Tuesday Nov 29, 2011
10 lessons Analyst Relations needs to learn from 2011
The analyst relations community is slowly emerging from a prolonged battering. Budgets have been in short supply and spokespeoples' time has been fought for in many companies. At the same time, AR teams (both in-house and in agencies) have struggled to follow the changes in the analyst industry and in the best practices for influencing sales. To outline these changes, and to help AR people to reorient for the new year, Lighthouse sponsored a free teleconference on Tuesday November 29. During the call Lighthouse's managing director, Duncan Chapple, outlined:
- - How has recession changed analyst influence?

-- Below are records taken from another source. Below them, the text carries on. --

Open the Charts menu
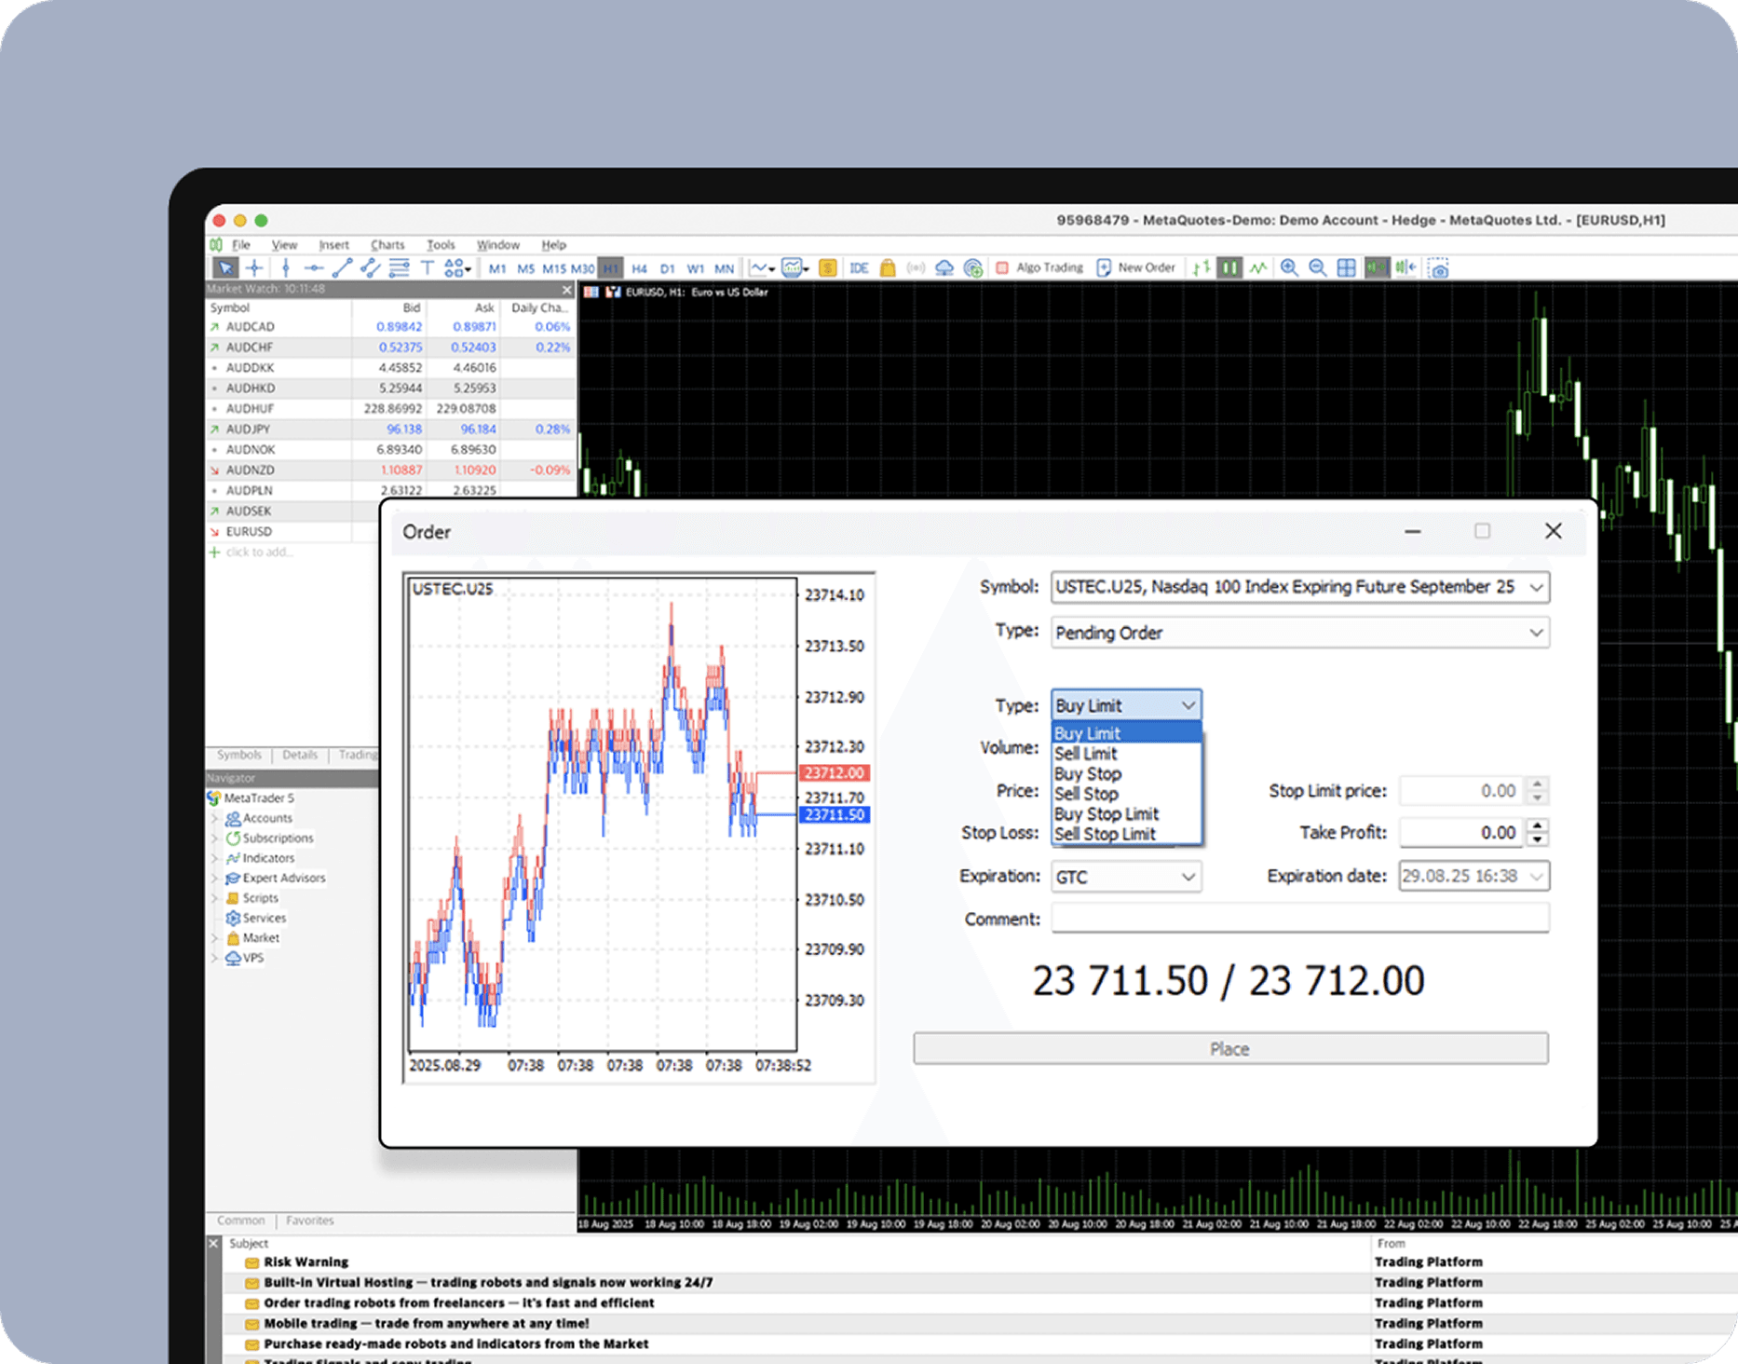Image resolution: width=1738 pixels, height=1364 pixels. [x=387, y=245]
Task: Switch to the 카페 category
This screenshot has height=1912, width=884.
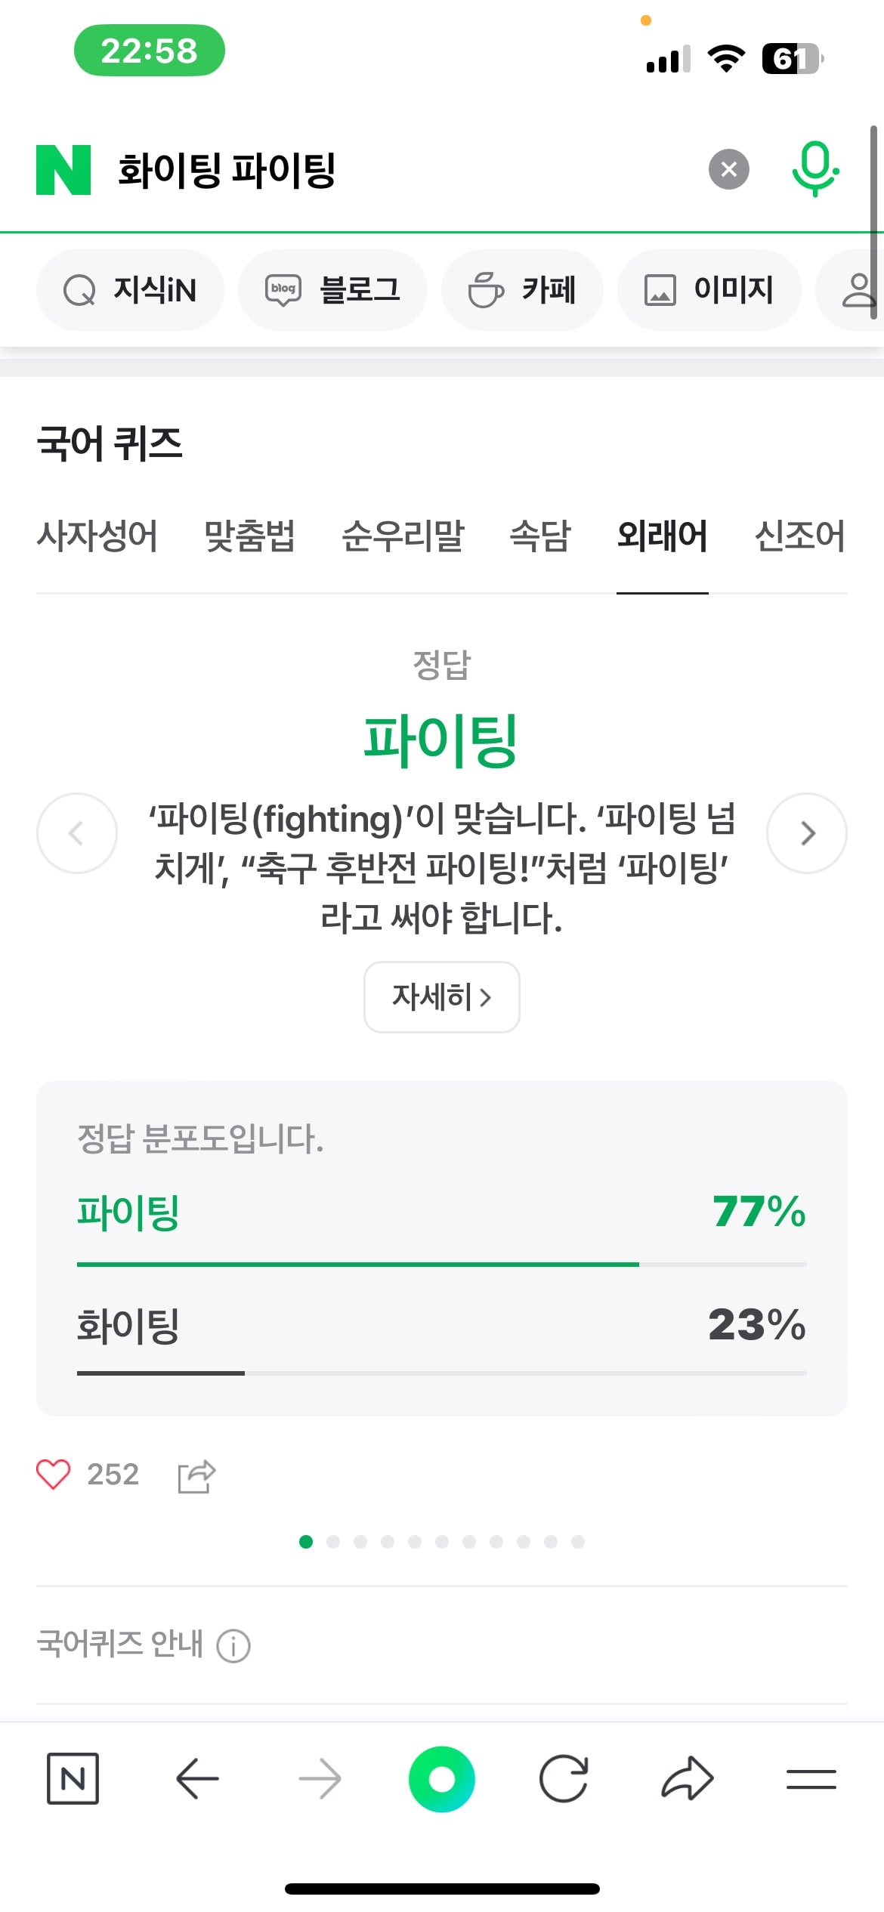Action: point(522,290)
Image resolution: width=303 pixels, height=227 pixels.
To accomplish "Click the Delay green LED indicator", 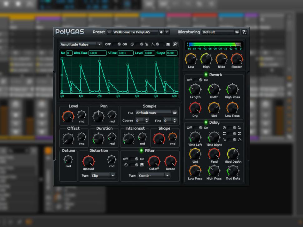I will pyautogui.click(x=206, y=122).
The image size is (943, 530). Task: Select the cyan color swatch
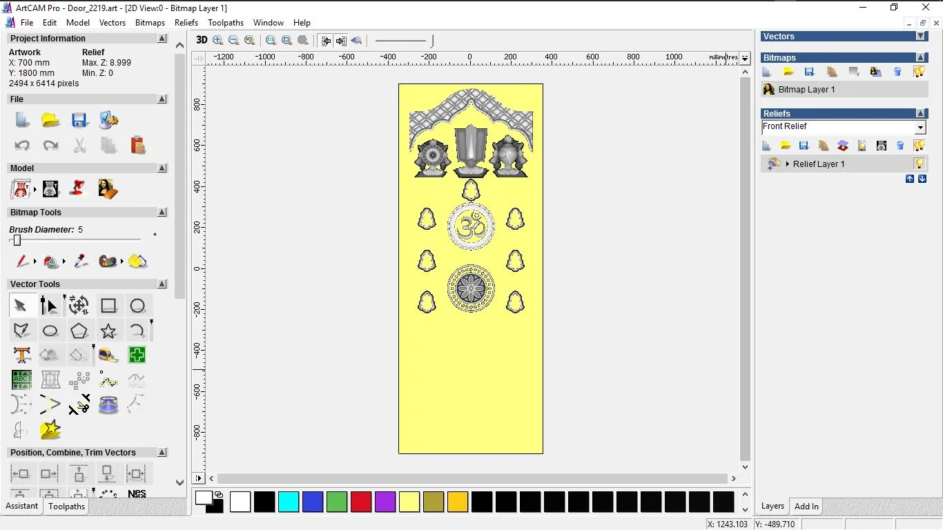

- - Why are the changes at Yankee Group a sign of the shift in the analyst market as a whole?
- - How are mergers, acquisitions, affilate schemes and reorganisations accelerating the pace of change?
- - Which analyst firms really drive sales?
- - What's the best way for AR to relate to influencer relations?
- - What strategies best help AR to integrate into marketing as a whole?
- - How can vendors use analysts and their research to drive sales?
- - What methods for measuring and evaluating analyst relations are most effective?
- - Which approach to training, coaching and developing AR teams is best?
- - What's the one single thing AR needs to do differently in 2012?